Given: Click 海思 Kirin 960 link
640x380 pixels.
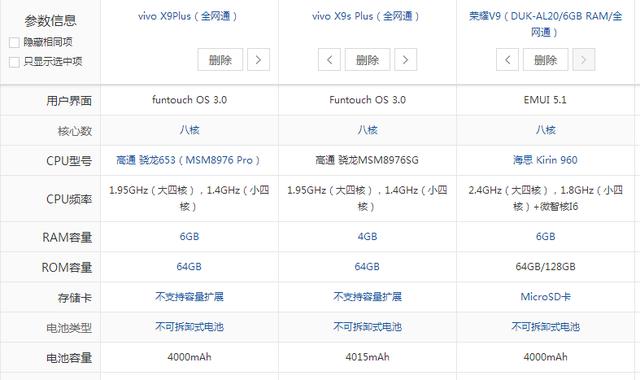Looking at the screenshot, I should coord(545,160).
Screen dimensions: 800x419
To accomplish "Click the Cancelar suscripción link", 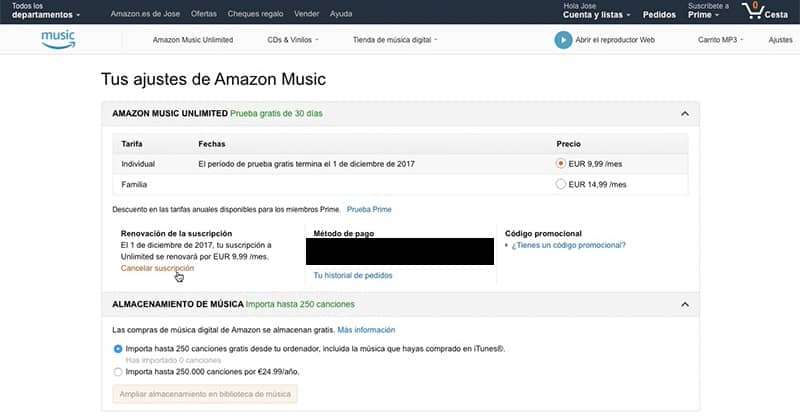I will (x=157, y=268).
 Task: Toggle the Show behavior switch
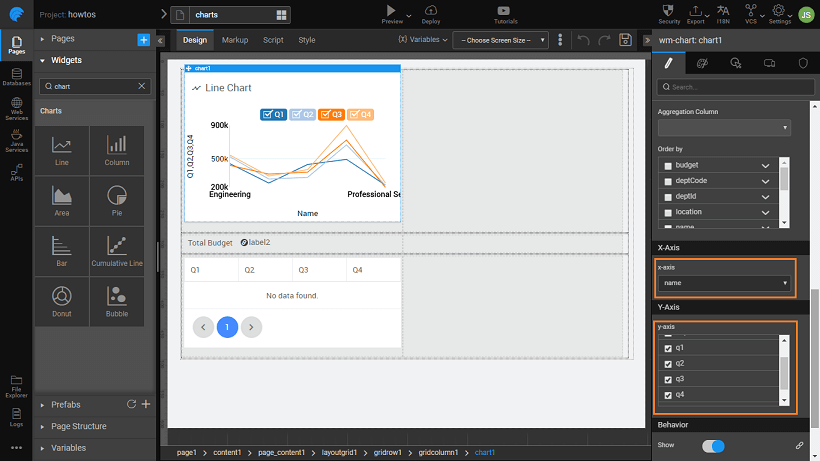[713, 445]
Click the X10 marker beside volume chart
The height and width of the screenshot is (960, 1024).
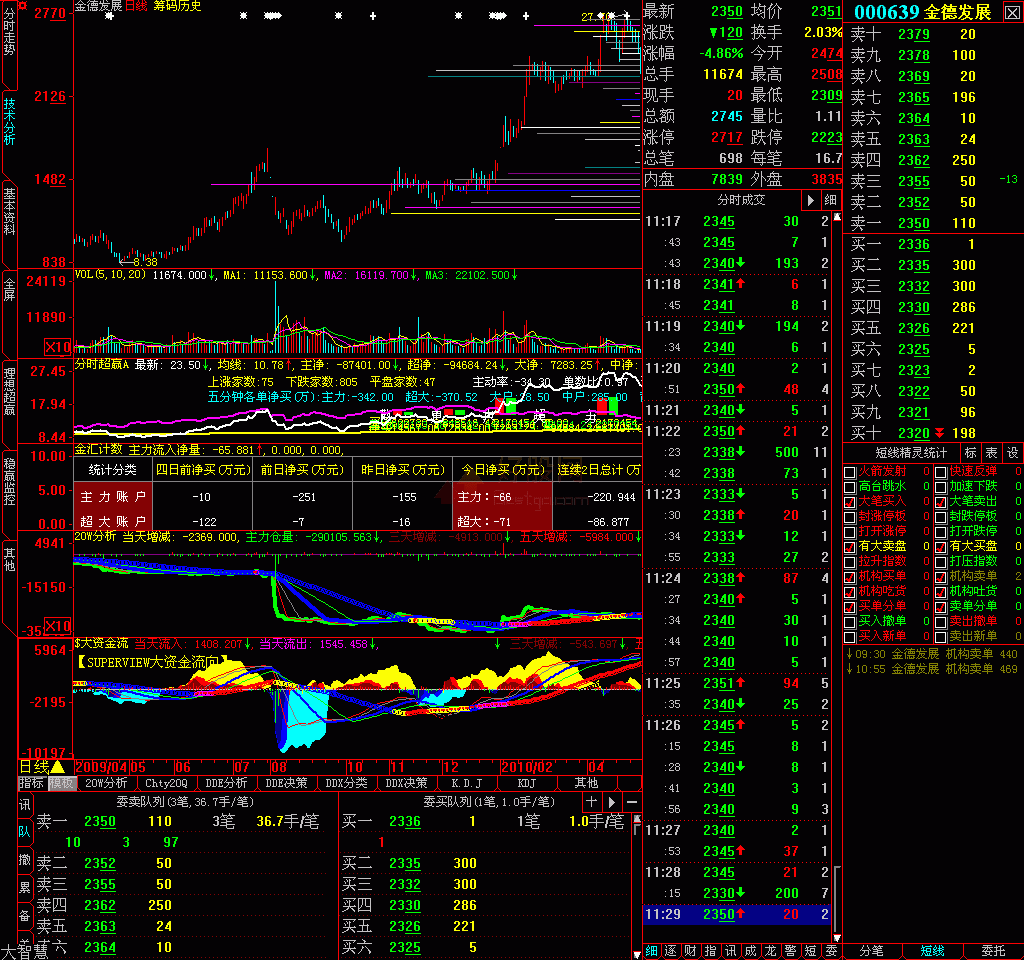click(x=59, y=346)
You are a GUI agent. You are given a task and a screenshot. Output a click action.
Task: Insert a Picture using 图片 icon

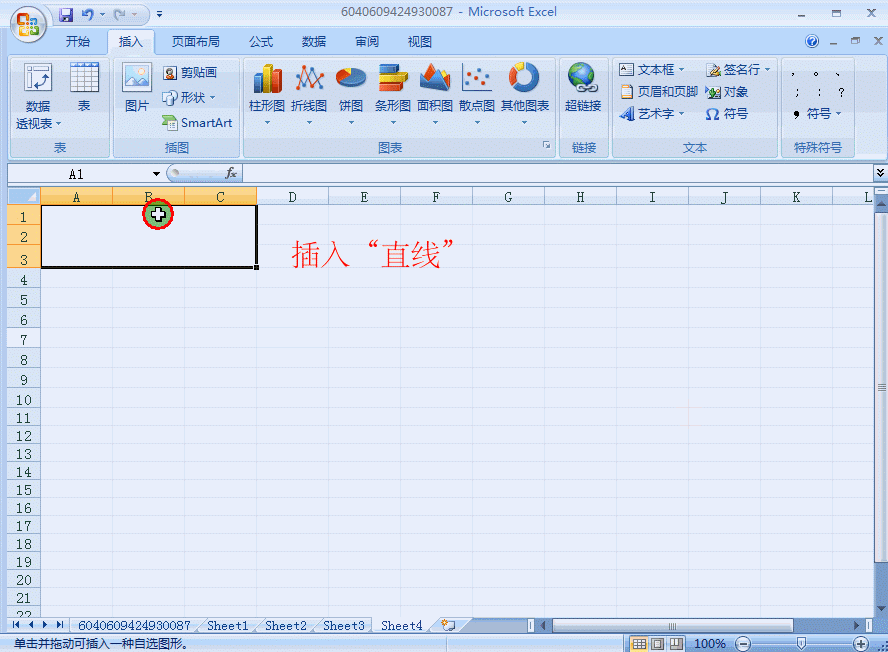(136, 85)
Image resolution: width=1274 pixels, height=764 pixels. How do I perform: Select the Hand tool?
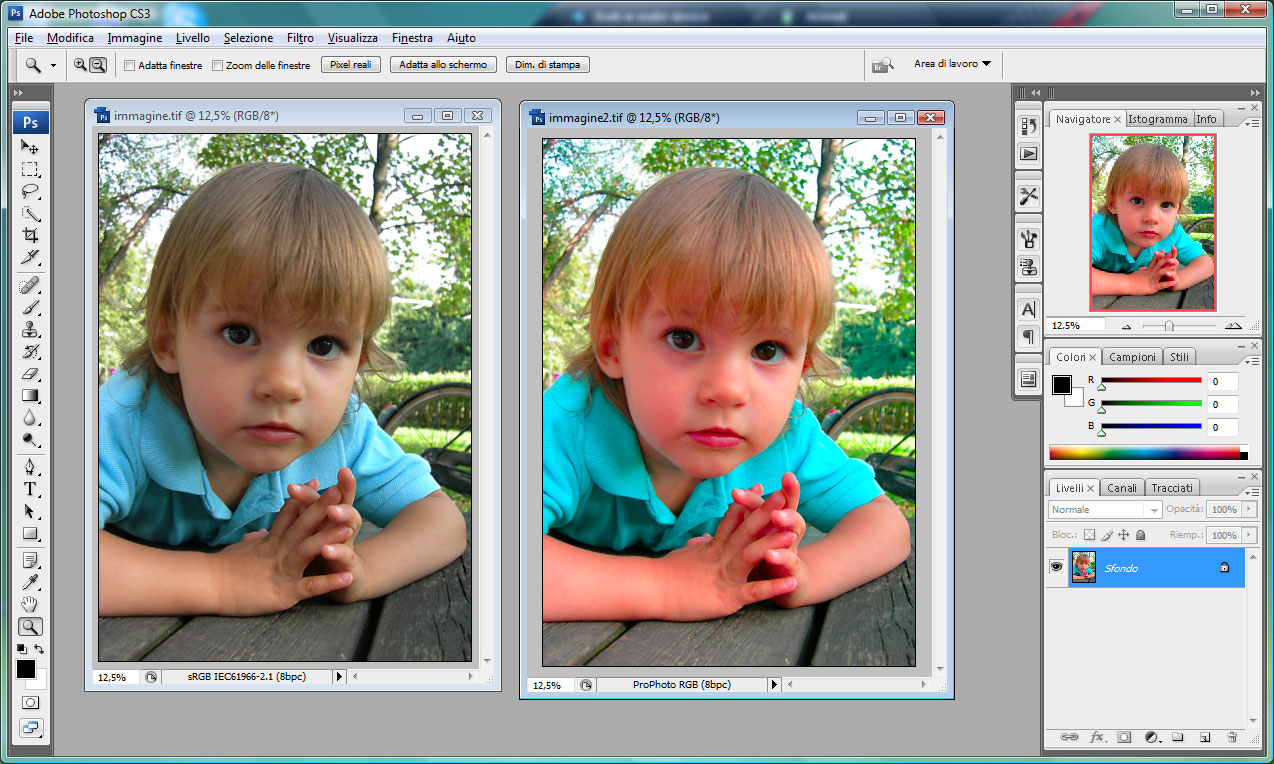point(30,604)
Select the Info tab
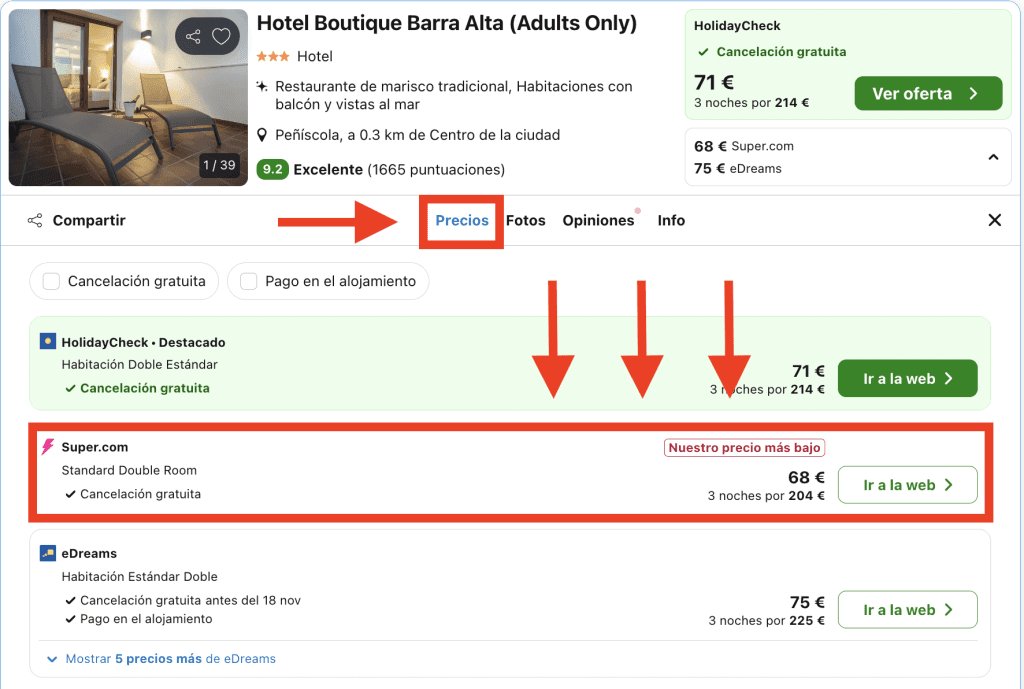Image resolution: width=1024 pixels, height=689 pixels. [x=671, y=220]
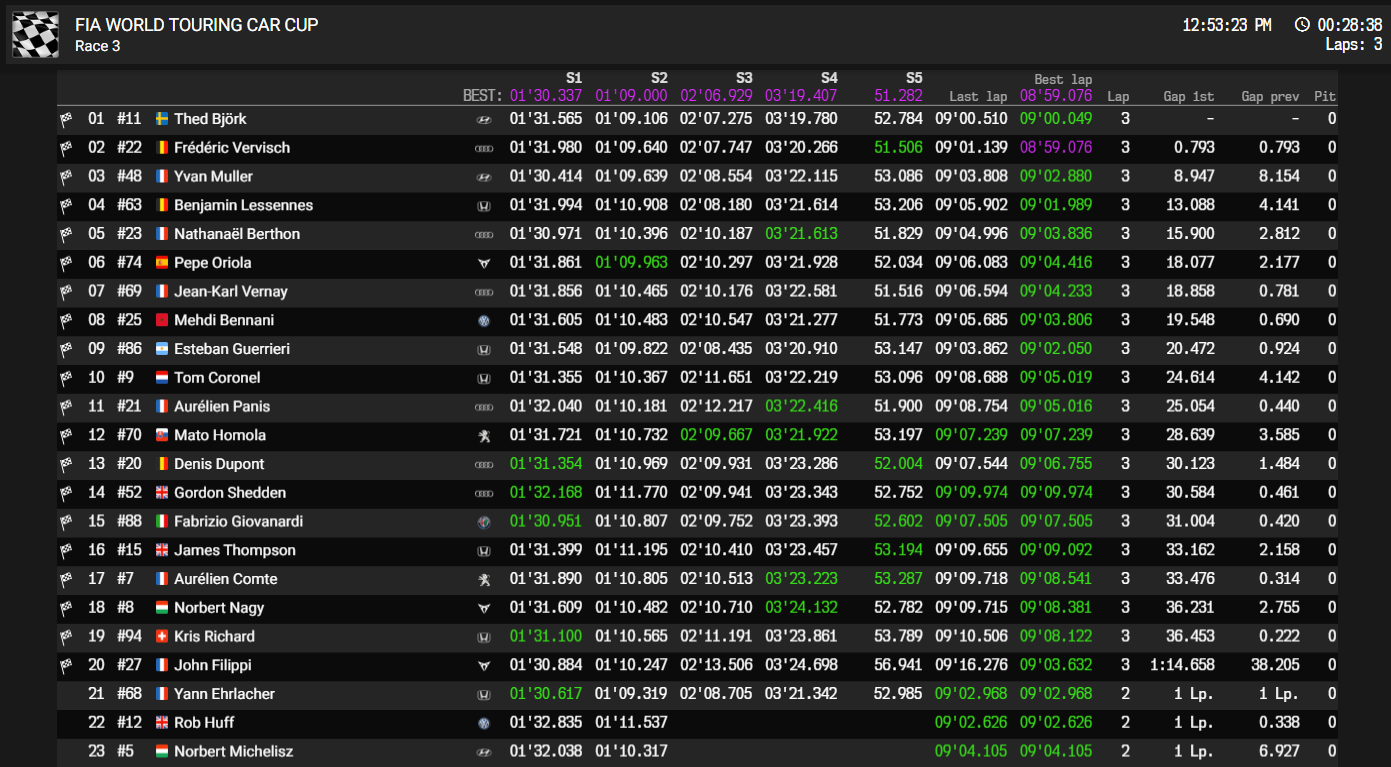Click the Swiss flag beside Kris Richard
This screenshot has height=767, width=1391.
pyautogui.click(x=162, y=637)
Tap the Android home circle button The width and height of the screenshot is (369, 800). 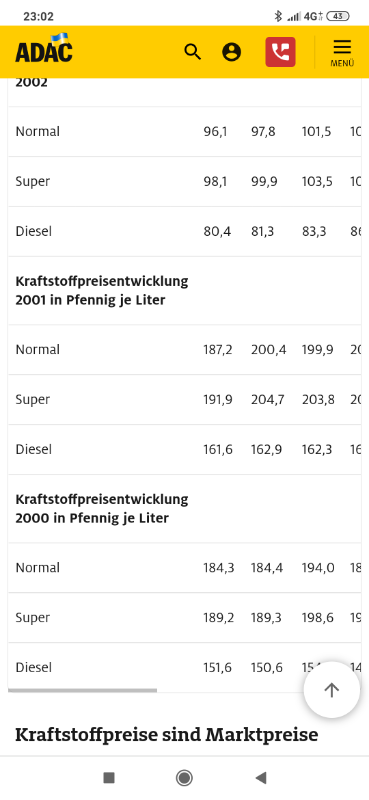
☆ ☆ ☆
- What needs to be done -
All lines from the one containing "Image resolution: width=1274" through the end of the entries, both ends included, should be written out exactly, with no pictures.

- Exercise result -
Image resolution: width=1274 pixels, height=764 pixels. How do I perform: Select the Hand tool?
point(30,604)
Select the Info tab
Image resolution: width=1024 pixels, height=689 pixels. [x=671, y=220]
Click the Swiss flag beside Kris Richard
This screenshot has height=767, width=1391.
pyautogui.click(x=162, y=637)
Tap the Android home circle button The width and height of the screenshot is (369, 800). 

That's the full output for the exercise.